Seit 23 Jahren sitzt die Berlinerin Debra Milke in der Todeszelle. Jetzt soll sie frei kommen.

(Foto: dpa)

Seit 23 Jahren sitzt die Berlinerin Debra Milke in einer US-Todeszelle, weil sie angeblich den Mord an ihrem Sohn in Auftrag gab. Sogar ihre Henkersmahlzeit hat sie schon ausgesucht. Doch nun soll sie gegen Kaution freikommen - wegen "verstörender" Verfahrensfehler.

Von Anne-Nikolin Hagemann

Ein halbes Leben hinter Gittern. Ein halbes Leben den eigenen Tod vor Augen: Als die gebürtige Berlinerin Debra Milke in den USA wegen der Ermordung ihres Sohnes zum Tode verurteilt wurde, war sie 25 Jahre alt. Heute ist sie 49 - und wohl bald frei. Vielleicht schon an diesem Wochenende.

Gegen eine Kaution von 250.000 Dollar könne die Tochter eines US-Soldaten und einer Deutschen das Gefängnis vorläufig verlassen, entschied ein Gericht im Bundesstaat Arizona an diesem Donnerstag (Ortszeit). "Die Beweise reichen nicht aus, und die Wahrscheinlichkeit ist nicht groß genug, dass die Angeklagte die ihr zu Last gelegten Verbrechen begangen hat", begründete die Richterin ihre Entscheidung. Das Berufungsverfahren soll Ende September weitergehen. Die Angeklagte, die unter Auflagen freikommen soll, darf den Bundesstaat Arizona nicht verlassen.

┄┄┄┄┄┄

*Arbeitsauftrag A*
Übersetzen Sie aus dem Text über Debra Milke den Satz „Das Berufungsverfahren soll Ende September weitergehen.“ ins Englische.
*Arbeitsauftrag B*
Setzen Sie den Text über Debra Milke im Anschluss an seinen letzten Satz fort.
Die Einträge werden für die Bearbeitung nicht gebraucht.

*Gespeicherte Einträge*
┄┄┄┄┄┄

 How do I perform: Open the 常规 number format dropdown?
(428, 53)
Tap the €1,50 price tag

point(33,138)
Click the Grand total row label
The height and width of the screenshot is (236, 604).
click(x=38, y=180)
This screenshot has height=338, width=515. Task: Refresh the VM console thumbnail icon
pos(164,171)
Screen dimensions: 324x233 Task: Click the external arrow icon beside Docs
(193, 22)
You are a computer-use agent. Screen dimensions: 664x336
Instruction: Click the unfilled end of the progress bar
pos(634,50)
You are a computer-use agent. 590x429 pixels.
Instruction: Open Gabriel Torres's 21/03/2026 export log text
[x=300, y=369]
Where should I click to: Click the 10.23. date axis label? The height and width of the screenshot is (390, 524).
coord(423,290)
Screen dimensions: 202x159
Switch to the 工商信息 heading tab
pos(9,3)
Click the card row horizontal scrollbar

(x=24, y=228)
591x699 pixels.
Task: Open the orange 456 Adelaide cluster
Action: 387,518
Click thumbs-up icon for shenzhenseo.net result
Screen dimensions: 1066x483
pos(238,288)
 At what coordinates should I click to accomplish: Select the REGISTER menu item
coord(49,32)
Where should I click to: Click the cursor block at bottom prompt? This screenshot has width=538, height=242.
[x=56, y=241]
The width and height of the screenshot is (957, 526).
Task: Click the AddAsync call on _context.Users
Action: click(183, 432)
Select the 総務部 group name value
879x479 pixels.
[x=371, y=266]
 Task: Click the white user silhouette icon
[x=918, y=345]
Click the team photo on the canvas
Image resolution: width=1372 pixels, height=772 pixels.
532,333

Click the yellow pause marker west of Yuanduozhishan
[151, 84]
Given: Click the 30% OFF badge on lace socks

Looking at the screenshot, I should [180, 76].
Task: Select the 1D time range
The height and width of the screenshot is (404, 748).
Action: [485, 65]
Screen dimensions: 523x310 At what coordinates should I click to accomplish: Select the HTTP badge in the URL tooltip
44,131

┄┄┄┄┄┄

*Endgültige Antwort A*
The appeal proceedings are to continue at the end of September.

*Endgültige Antwort B*
Milke war 1990 verurteilt worden, weil sie ein Jahr zuvor zwei Männer zum Mord an ihrem damals vier Jahre alten Sohn angestiftet haben soll. Einziger Beweis für ihre Schuld war die Aussage eines Polizisten, dem gegenüber sie angeblich ein Geständnis abgelegt hatte. Milke hatte dies stets bestritten, von dem Verhör existiert weder eine Tonbandaufzeichnung noch ein unterschriebenes Protokoll. Der Polizist war zu dem Zeitpunkt, wie erst später bekannt wurde, bereits mehrfach durch Lügen unter Eid aufgefallen. Im vergangenen März hatte ein Berufungsgericht das Urteil nach jahrelangen Bemühungen der Anwälte Milkes widerrufen und die Staatsanwaltschaft daraufhin erneut Anklage erhoben.

Die Kaution hinterlegt hat laut US-Medienberichten Debra Milkes Mutter. Für die krebskranke Frau endet damit ein Albtraum: Seit Jahren kämpft sie für die Freilassung ihrer Tochter, mit der sie seit Monaten nicht einmal mehr telefonieren durfte. Hilfe erhält sie von teils prominenten Unterstützern, die nun auch die Kautionssumme bezahlt haben sollen. "Wir sind überglücklich", teilte Milkes Mutter im Namen der Familie am Freitag mit. Die Schauspielerin Uschi Glas, die sich seit Jahren für Debra Milke einsetzt, sagte, sie sei schon immer von deren Unschuld überzeugt gewesen. Die anstehende Freilassung sei "ein ganz, ganz großer Gewinn".

Anfang 1998 schien es schon einmal so, als sei alle Hoffnung verloren: Die Hinrichtung nahte unausweichlich, Milke hatte bereits ihre Henkersmahlzeit ausgesucht. Erst in letzter Sekunde konnten ihre Verteidiger eine Verschiebung erwirken.

"Verstörende" Verfahrensfehler

Über Jahrzehnte hatten die Anwälte für eine Aufhebung des Todesurteils gekämpft und dabei etliche Verfahrensfehler aufgedeckt, die der zuständige Berufungsrichter später als "verstörend" bezeichnen sollte: Weder Jim Styers noch Roger Scott, die Debra Milkes Sohn Christopher erschossen haben sollen und sich vor Gericht gegenseitig belasteten, wollten gegen sie aussagen; Milkes früherer Mitbewohner Styers betont bis heute, dass sie unschuldig sei. Das Einzige, was Debra Milke in Verbindung mit dem Tod ihres Kindes gebracht hatte, war die Aussage von Detective Armando Saldate.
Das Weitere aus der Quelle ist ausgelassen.